### Text provided
- - - -

3. Orthographic hand correction:

Each TextGrid file contains four tiers during hand correction: (1) task (sentence reading vs. interview), (2) automatic transcription by Whisper, (3) corrected transcription and (4) notes. Research assistants revised the Whisper-generated transcriptions in the corrected transcription tier and added notes in the notes tier. Notes included flagged identifying information and content participants requested to be redacted.

Conventions

General conventions:

• Unintelligible speech was transcribed as "xxx".

• Punctuations:

  • Questions were marked with "?"
  • Possessives were marked with an apostrophe (" ' ")
  • Other punctuation was avoided

• Speech fragments:

  • annotated using "&" followed by English orthography or Pinyin (e.g., ""..&con confident...")

• Code-switches and Style Changes:

  • labelled with "@" followed by description (e.g. @e for code-switches to English).
  • For all labels click here

• Numbers were spelled out (e.g. "a hundred" for 100).

• Other non-speech sounds were transcribed using the convention below:

Symbol	Meaning
{interviewer}	When interviewer is talking
{laughter}	Laughter
{sil}	Silence
{cough}	Coughing
{chupse}	Sucking air in between teeth
{inhale}	Inhale
{click}	Clicking
{sniff}	Sniff
{exhale}	Exhale
{chchch}	Ch-ch-ch (sound for looking for things)
{micnoise}	Mic noise
{swoosh}	Swoosh sound
{rhythm}	Demonstrating rhythm/accent/intonation

Mandarin-specific conventions:

• The default character for the third-person pronoun was standardized as “她” (tā).
• Sentence-final particles and exclamations were transcribed using one of the following standardized forms that best matched the participant's production.

Character	Pinyin	Character	Pinyin	Character	Pinyin
啊	a	吗	ma (question)	呀	ya
吧	ba	呢	ne	咯	lo
嘛	ma (statement)	哎	ai	啦	la
嘿	hei	哇	wa	哦	o
哼	heng	滴	di	嘟	du
耶	ye	哈	ha	呐	na
呗	bei	嘞	lei	咦	yi

• Common filler words were transcribed using the following forms:

Character	Pinyin	Character	Pinyin	Character	Pinyin
嗯	en	呃	e	嗯哼	en heng
昂	ang	哎哟	ai yo

• Ambiguous syllables were transcribed using Pinyin.

English-specific conventions:

• Filler words were transcribed using one of the following standardised forms that best matched the pronunciation:
  • hm, uhhuh, mmhm, um, uh, mm, huh, ah, em, nn, eh, ih.
• Capitalization was applied in the following cases:
  • country names (e.g., China).
  • brand names (e.g., Apple).
  • Languages (e.g., English, Mandarin).
  • First-person subject (I).
  • Single letters when spelled out (e.g., A-Z).
  • Segmented syllables (e.g., A PPLE).

- - - -

### Records from a data source
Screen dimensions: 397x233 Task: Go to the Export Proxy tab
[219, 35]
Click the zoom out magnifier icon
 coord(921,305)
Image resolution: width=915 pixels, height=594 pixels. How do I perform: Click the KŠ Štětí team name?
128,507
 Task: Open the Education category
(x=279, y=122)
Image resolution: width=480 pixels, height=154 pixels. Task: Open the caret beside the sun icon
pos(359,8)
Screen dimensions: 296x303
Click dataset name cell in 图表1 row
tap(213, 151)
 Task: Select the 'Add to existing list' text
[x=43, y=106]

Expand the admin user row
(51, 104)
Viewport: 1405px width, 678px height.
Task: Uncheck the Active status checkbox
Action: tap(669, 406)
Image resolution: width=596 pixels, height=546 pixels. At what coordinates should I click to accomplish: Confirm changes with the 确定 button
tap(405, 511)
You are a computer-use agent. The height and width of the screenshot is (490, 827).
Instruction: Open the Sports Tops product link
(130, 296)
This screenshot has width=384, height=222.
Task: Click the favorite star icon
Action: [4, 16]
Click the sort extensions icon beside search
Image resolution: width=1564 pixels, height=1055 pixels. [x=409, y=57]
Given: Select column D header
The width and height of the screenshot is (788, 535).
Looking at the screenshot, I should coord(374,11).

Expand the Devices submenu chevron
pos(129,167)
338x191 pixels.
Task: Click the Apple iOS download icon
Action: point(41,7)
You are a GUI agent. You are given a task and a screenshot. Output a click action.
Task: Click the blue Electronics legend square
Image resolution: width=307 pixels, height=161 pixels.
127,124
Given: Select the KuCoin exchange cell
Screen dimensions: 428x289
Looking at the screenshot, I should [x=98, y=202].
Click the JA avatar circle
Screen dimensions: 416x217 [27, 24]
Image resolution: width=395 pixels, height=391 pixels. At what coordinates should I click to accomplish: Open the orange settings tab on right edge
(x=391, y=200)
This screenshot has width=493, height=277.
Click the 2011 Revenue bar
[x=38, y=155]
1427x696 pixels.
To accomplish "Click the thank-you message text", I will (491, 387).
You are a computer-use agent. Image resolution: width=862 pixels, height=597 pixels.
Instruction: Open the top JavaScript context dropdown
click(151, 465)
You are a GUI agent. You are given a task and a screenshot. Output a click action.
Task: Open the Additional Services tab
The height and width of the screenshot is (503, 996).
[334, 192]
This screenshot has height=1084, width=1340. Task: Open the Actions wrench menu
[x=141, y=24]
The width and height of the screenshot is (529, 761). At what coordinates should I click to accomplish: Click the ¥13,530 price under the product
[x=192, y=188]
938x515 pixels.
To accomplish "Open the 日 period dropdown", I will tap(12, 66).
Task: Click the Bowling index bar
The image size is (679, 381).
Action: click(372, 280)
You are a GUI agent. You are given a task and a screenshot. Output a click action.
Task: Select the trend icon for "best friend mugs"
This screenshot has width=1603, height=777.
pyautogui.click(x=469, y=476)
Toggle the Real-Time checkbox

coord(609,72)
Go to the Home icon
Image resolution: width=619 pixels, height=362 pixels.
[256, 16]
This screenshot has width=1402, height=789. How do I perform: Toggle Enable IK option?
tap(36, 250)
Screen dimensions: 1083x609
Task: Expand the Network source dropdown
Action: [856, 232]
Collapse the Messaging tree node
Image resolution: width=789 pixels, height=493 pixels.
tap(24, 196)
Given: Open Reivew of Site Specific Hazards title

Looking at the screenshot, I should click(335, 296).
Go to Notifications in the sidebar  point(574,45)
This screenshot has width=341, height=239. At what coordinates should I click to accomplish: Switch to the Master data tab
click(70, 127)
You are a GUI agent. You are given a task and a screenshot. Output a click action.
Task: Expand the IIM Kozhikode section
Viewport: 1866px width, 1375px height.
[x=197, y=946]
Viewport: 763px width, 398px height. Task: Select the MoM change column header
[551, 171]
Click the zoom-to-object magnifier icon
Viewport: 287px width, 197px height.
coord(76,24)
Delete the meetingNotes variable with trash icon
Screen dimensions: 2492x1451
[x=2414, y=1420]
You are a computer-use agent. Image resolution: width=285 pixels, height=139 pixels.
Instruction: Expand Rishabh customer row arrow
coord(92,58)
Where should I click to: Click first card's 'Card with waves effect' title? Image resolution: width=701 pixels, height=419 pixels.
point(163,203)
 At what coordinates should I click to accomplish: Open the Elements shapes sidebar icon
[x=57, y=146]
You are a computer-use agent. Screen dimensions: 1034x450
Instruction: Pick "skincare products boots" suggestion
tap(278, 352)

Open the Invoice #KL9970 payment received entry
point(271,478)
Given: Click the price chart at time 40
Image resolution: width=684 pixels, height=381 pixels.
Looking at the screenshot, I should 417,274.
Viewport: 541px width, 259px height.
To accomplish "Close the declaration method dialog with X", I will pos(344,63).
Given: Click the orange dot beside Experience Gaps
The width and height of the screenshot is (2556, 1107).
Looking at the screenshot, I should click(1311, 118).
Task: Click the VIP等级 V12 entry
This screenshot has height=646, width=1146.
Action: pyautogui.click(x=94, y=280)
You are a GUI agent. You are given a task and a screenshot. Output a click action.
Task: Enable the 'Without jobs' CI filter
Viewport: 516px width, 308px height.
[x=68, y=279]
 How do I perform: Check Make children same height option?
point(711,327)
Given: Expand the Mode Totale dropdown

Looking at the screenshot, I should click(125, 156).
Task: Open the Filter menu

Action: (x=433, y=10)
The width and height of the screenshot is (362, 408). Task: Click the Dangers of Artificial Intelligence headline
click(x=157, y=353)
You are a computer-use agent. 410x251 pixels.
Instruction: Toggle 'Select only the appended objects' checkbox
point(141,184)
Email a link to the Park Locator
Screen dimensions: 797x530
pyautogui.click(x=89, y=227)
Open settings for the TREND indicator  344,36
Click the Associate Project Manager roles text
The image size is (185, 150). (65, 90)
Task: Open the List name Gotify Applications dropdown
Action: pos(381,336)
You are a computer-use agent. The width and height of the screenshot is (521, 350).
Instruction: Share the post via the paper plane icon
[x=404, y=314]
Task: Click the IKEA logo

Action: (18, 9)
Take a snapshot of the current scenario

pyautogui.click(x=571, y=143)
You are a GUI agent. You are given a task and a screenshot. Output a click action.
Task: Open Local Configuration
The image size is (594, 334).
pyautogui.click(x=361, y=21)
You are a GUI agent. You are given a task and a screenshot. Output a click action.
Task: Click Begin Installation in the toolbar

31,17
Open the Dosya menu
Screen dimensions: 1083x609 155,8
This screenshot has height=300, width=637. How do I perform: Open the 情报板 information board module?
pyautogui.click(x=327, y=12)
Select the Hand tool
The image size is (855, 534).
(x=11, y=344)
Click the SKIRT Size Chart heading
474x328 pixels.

- - - -

### Tasks to perform
a: Using the transcription conventions text, say whether each statement agrees with it, answering yes or no and quoting the deciding words: (i) Numbers were written as digits. (ii) Unintelligible speech was transcribed as "xxx". (iii) Each TextGrid file had four tiers during hand correction.
b: According to the transcription conventions text, which character was standardized as the default third-person pronoun in Mandarin?
c: Carry on the transcription conventions text from its last line.
The data is not needed for this work.

### Answers for the exercise
a:
(i) No: "Numbers were spelled out (e.g. "a hundred" for 100)."
(ii) Yes: "Unintelligible speech was transcribed as "xxx"."
(iii) Yes: "Each TextGrid file contains four tiers during hand correction"

b: “她” (tā)

c:
Mandarin word segmentation

Following orthographic hand-correction, the Mandarin transcriptions were segmented using the jieba Python package to mark word boundaries in preparation for forced alignment.

4. Forced alignment:

Forced alignment was generated using Montreal Forced Aligner (MFA) v3.0, based on the hand-corrected transcriptions. This process requires an audio file, an orthographic transcription, an acoustic model, and a pronunciation dictionary. The outputs were phone-level alignments for the interview audio files.

For English interviews, the English (US) ARPA acoustic model v3.0.0 was employed. The dictionary, derived from the English (US) ARPA dictionary v3.0.0, was customized by manually transcribing out-of-vocabulary (OOV) lexical items detected during validation. These transcriptions adhered to the ARPA convention and were incorporated into the existing dictionary.

For Mandarin interviews, the Mandarin MFA acoustic model v3.0.0 and the Mandarin (China) MFA dictionary v3.0.0, which provides pronunciations in IPA, were used. OOV lexical items were identified during validation, transcribed manually using the same IPA conventions, and added to the dictionary.

The end product

The output TextGrid file includes the following tiers as shown in ths screenshots:

• task: Marks the current task of the audio (sentence reading vs. interview)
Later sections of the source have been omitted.